Have you met with two little volumes which contain four contemplations written by a Mr. James Hervey, a young Cornish or Devonshire clergyman? The subjects are upon walking upon the tombs, upon a flower-garden, upon night, and upon the starry heavens. There is something poetical and truly pious in them.-HERTFORD, LADY (DUCHESS OF SOMERSET), 1748, Letter to Lady Luxborough.

He wished to have more books, and, upon inquiring if there were any in the house, was told that a waiter had some, which were brought to him; but I recollect none of them, except Hervey's "Meditations." He thought slightingly of this admirable book. He treated it with ridicule, and would not allow even the scene of the dying Husband and Father to be pathetick. I am not an impartial judge; for Hervey's "Meditations" engaged my affections in my early years. He read a passage concerning the moon, ludicrously, and shewed how easily he could, in the same style, make reflections on that planet, the very reverse of Hervey's representing her as treacherous to mankind. He did this with much humour; but I have not preserved the particulars.-JOHNSON, SAMUEL, 1773, Life by Boswell, Oct. 24, ed. Hill, vol. v, p. 400.
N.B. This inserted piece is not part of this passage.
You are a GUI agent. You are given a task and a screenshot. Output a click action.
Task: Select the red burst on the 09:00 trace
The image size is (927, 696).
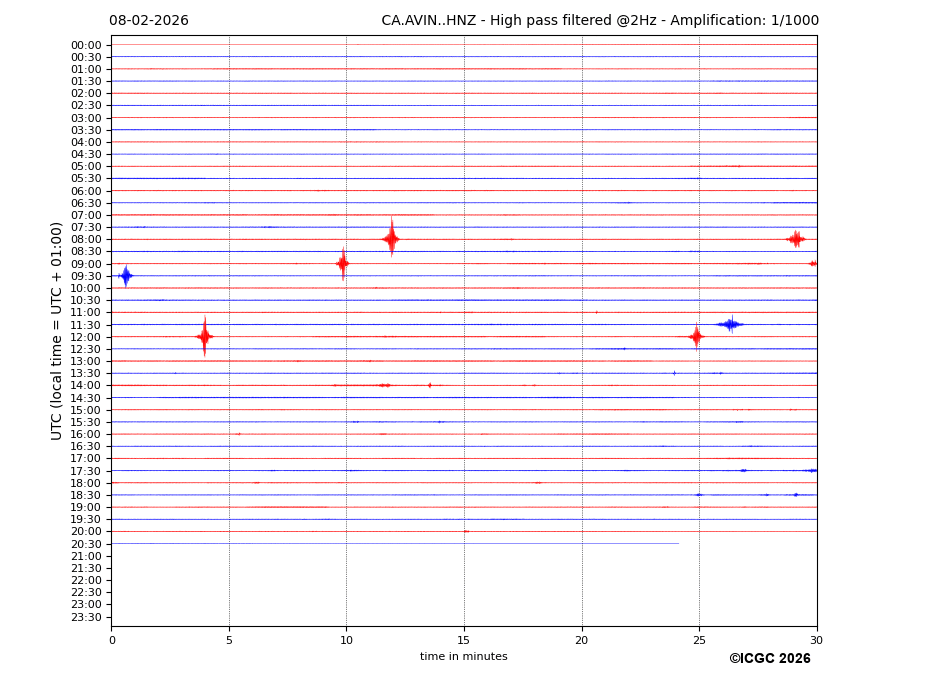343,264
Among serious readers, the estimate of their most excellent author, on points far more important than those that relate to the art of authorship, has been, and will ever remain, invariable. There can be very few individuals, whose opinion would be worth hearing, that will not speak with delight of his exalted piety, of his zeal for such views of the Christian religion as animated our venerable and heroic reformers, and the worthiest of their successors, and of the exemplary purity of his life. In addition to this, his writings manifest an understanding of a respectable order; and have been exceeded, we believe, by very few books in extent of beneficial influence. His "Meditations," especially, have contributed more, it is

probable, than any other book, to the valuable object of prompting and guiding serious minds, of not the superior rank in point of taste, to draw materials of devotional thought from the scenery of nature. An immense number of persons, have been taught by him, to contemplate vicissitude and phænomena of the seasons, the flowers of the earth, and the stars of heaven, with such pious and salutary associations, as would not otherwise have been suggested to their minds: and the value of these associations is incalculable, on the double ground of enlargement of thought, and devotional tendency. Hervey ranks, therefore, among the high benefactors of his age. But in turning to the more strictly literary estimate of his writings, there is no averting the heavy charges which critics, without one dissenting voice, bring against his style. No one qualified in the smallest degree to judge of good writing, ever attempts to controvert the justice with which they pronounce that style artificial, timid, and gaudy, loaded with an inanimate mass of epithets, and in short, very fine, without being at all rich.-FOSTER, JOHN, 1811, Hervey's Letters, The Eclectic Review, vol. 14, p. 1021.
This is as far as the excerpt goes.